What about attention-deficit hyperactivity disorder (ADHD)?
It has become an epidemic in our time resulting in millions of children being
placed on medication. In addition to the fact that we are destroying the attention
spans of kids by placing them in front of televisions and computers instead
of good books, there may be dietary influences as well.
A 1995 study involved 96 boys in Indiana schools, 53 of which
had been diagnosed with ADHD. Dietary intake statistics of essential
fatty acids were established based on 3-day surveys of each boy.
There were no significant differences between the
ADHD boys and the others in relation to consumption of protein, carbohydrates,
vitamins and minerals. An additional 22 measurements were taken designed
to establish the lipid and fatty acid levels in each group.
It was found that the ADHD group possessed significantly lower
amounts of specific lipid fatty acids in plasma, and lower concentrations
of total fatty acids in red blood cells than did the non-ADHD group.
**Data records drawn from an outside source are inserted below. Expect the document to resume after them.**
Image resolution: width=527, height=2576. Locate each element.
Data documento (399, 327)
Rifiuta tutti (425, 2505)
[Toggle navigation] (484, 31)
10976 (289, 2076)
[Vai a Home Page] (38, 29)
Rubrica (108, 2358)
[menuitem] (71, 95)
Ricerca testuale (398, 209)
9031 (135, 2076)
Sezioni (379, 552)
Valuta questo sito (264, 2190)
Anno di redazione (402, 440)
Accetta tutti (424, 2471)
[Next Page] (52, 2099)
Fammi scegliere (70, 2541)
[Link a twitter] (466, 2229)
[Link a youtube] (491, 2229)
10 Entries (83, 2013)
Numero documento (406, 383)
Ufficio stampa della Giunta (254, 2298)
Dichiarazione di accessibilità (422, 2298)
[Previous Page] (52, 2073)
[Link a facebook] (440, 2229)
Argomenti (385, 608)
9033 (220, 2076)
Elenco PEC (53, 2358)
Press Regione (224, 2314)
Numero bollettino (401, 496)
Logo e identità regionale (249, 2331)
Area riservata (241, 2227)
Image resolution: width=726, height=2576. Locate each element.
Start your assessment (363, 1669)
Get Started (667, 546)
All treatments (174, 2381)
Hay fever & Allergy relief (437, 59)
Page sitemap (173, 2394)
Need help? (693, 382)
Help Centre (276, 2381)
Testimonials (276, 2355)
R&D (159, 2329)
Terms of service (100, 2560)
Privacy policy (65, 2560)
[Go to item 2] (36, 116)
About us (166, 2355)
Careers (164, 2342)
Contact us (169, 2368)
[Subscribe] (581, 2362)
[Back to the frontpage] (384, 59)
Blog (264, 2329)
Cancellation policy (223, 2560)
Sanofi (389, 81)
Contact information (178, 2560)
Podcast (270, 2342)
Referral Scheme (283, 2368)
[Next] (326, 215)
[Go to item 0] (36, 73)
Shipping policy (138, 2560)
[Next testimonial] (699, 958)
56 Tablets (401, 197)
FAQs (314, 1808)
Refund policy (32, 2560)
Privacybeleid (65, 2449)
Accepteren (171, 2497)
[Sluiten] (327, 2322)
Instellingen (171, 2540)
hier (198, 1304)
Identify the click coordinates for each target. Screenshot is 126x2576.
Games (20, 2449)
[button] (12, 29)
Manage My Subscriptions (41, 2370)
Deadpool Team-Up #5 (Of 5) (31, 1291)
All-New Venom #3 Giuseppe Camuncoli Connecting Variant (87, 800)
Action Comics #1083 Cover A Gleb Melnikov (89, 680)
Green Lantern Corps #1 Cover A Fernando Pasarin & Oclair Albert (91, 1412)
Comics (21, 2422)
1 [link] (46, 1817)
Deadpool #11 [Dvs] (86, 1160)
Since omega-3 is the primary polyunsaturated fatty
acid found in the retina and cerebral cortex it was postulated that
low levels of omega-3 might negatively affect proper brain function
and therefore the ability to concentrate.
What was not determined was whether the omega-3 deficiencies
were due to inadequate intakes of the fatty acids or the individual ability
to metabolize them. In either case, however, higher intakes of omega-3 through
eating fish or taking fish oil supplements could help to raise omega-3 levels
and therefore help counteract to effects of ADHD.